BBQ cooking doesn't always have to be about Meat. This is a super cheap, pretty quick cook that is filling and super tasty. Veggie spicy bean burgers or croquettes filling a taco, in a bun, crumbled on a salad. Perfectly spicy with a good dose of health.
Author: George Orange
Ingredients
1 medium red onion
2 garlic cloves
3 fresh birds eye chillies (remove seeds for less heat)
1 tsp each of chilli powder, cumin, paprika & coriander
Handful fresh coriander
75g oats
1 tbsp flaxmeal (plus 100g for breading)
Salt and freshly ground black pepper
400g tin kidney beans
200g tin salt free sweetcorn
125g grated Mozzarella
Breading
1 beaten egg
50g panko breadcrumbs
Flour
1 tbsp baking powder
100g flaxmeal
Directions
Roughly chop the onion, garlic, and chillies into similar sized chunks.
Pop them into a food processor and add the dried spices.
Snip the coriander into the processor with some scissors
Add the oats, flaxmeal, a pinch of salt and healthy grind of black pepper.
Drain and rinse the sweetcorn and kidney beans add about three quarters of that. (keeping the remaining for later to add texture)
Whizz or pulse that till it's all combined
Tip into a bowl and add the remaining beans and sweetcorn.
Add the Mozzarella and smoodge all that together with your hands adding a small glug of olive oil if its too dry
Pop into the fridge to firm up a little.
Form into burger sized patties or inch round croquettes & pop back into the fridge for an hour to firm back up.
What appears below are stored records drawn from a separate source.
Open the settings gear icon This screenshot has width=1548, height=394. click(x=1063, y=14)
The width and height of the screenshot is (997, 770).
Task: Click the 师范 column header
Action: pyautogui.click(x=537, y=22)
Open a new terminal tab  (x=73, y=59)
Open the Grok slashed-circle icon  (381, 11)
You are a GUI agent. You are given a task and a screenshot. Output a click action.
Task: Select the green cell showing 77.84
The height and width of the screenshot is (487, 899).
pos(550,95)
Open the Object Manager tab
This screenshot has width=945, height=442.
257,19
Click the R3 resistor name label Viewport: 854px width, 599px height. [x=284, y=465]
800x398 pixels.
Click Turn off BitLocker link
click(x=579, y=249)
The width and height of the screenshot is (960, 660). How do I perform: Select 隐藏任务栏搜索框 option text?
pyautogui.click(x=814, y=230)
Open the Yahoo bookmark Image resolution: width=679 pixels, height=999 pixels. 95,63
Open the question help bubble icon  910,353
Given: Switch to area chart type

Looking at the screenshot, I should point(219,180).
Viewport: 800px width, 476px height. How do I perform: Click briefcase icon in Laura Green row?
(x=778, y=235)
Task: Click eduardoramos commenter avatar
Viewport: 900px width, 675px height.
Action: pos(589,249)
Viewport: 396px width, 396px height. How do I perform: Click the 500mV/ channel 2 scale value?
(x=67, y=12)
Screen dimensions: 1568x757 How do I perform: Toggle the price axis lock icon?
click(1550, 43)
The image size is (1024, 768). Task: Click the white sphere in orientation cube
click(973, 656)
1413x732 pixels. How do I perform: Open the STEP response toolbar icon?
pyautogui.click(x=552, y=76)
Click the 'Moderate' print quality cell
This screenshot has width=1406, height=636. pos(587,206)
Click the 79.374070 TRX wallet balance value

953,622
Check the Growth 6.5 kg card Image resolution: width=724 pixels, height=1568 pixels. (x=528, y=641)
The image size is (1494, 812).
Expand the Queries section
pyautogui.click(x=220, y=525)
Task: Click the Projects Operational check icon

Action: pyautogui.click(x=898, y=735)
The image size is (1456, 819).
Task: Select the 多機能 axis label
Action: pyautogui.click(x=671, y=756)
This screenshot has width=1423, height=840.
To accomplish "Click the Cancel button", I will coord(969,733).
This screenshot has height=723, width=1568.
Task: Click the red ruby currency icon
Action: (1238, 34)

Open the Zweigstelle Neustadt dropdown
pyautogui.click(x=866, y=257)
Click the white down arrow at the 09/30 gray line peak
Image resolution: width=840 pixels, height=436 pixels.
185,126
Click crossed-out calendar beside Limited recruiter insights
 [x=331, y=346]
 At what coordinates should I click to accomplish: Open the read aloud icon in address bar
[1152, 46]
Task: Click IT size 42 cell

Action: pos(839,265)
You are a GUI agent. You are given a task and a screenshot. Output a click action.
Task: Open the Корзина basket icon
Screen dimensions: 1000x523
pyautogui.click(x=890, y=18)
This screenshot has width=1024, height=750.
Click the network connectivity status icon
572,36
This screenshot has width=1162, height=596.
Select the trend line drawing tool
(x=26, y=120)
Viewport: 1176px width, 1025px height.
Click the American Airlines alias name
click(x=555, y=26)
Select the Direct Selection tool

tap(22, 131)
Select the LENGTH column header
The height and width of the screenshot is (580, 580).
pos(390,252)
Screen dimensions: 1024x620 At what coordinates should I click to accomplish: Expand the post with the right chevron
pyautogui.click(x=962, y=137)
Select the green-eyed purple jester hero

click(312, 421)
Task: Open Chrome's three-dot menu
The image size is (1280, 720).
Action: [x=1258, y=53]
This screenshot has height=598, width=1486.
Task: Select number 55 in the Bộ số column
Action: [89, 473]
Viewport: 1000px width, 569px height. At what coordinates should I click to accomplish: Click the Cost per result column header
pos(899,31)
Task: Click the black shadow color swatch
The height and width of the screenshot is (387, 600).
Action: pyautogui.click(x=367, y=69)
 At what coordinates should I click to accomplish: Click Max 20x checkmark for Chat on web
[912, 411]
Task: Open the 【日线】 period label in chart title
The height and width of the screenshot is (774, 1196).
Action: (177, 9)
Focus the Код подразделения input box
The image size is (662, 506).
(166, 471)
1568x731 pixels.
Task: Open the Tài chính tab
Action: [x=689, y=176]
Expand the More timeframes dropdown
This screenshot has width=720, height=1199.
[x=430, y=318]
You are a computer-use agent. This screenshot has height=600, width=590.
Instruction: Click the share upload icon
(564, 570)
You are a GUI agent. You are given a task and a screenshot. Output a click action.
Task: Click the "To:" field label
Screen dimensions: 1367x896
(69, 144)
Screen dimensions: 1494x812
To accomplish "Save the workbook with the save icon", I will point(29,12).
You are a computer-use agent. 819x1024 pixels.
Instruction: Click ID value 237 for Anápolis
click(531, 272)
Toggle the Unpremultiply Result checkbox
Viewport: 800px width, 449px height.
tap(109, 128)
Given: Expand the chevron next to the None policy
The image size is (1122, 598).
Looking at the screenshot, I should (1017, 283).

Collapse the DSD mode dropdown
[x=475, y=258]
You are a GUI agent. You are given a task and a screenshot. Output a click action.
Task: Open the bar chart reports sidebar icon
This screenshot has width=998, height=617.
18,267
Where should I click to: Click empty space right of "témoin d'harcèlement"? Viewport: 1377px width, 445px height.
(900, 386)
Get 2 plates and a bowl out.
Beat the egg in the bowl. Line one of the plates with flour and mix the baking powder into the flour. Line the other plate with 50/50 mix of panko and flaxmeal
Once the patties or croquettes have firmed up, one by one roll in the flour, egg, then panko mix.
To cook as burgers use a cast iron plate on your BBQ, or shallow fry on your hob or bbq. The croquettes i prefer to deep fry
The cheese should be all melty and deliciously stringy.
Recipe Note
Serve in a toasted brioche bun, or in a taco with some sriracha mayo (simply mix mayo with sriracha sauce and a squeeze of lime juice)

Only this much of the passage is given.